The bungle drew the Australian government, international soccer bodies and human rights advocates into a top-level dispute with the Thai and Bahrain governments to gain al-Araibi’s freedom. He was detained at the airport and was held 76 days under threat of extradition to Bahrain before he was released last week and returned to Melbourne.
The rules of international policing organization Interpol prevent a Red Notice from being issued for an acknowledged refugee to be sent back to the country from which he or she fled persecution.
Australian officials face days of questioning by a Senate committee this week to determine how the bungle arose.
Australian Federal Police Commissioner Andrew Colvin told the committee that police did not know that al-Araibi was a refugee and did not have access to his visa status when Bahrain applied for a Red Notice to Australia’s Interpol bureau on Nov. 9.
The Australian Border Force did not advise Australian police that al-Araibi was a refugee until a day after he was detained in Thailand, Colvin said.
Interpol subsequently withdrew the Red Notice, but Bahrain did not drop its bid to extradite al-Araibi until last week.

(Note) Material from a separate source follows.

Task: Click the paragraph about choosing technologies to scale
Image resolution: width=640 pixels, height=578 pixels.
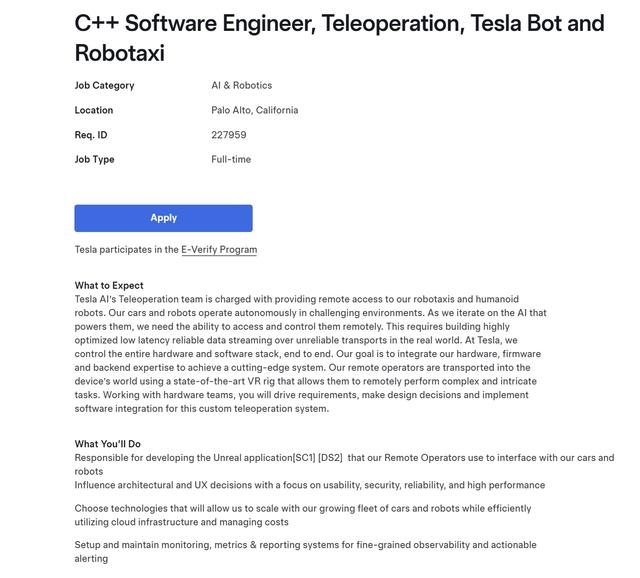Action: [303, 515]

Jabbour said Bahrain issued the Red Notice on the same day Thailand issued al-Araibi a tourist visa.
“I cannot comment as to what was the trigger” of the Bahrain Red Notice, Jabbour said.
On whether Thailand knew before Australia’s notification that al-Araibi was coming, Jabbour said, “We didn’t get a response either way whether this came as news to them.”
Thailand said in a statement two weeks ago, “We would not have become involved in the issue had we not received the Red Notice alert from the Australian Interpol and the subsequent formal request by Bahrain for his arrest and extradition.”
Australian law does not allow for al-Araibi’s arrest in Australia under a Bahrain Red Notice and warrant.
Bahrain had wanted al-Araibi to serve a 10-year prison sentence for an arson attack that damaged a police station. The former Bahrain national soccer team player has denied those charges, which he was convicted of in absentia, and says the case is politically motivated.
He said he believed he was targeted for arrest because of his Shiite faith and because his brother was politically active in Bahrain. Bahrain has a Shiite majority but is ruled by a Sunni monarchy.
Al-Araibi says he fled Bahrain because of political repression and that he fears torture if he returns.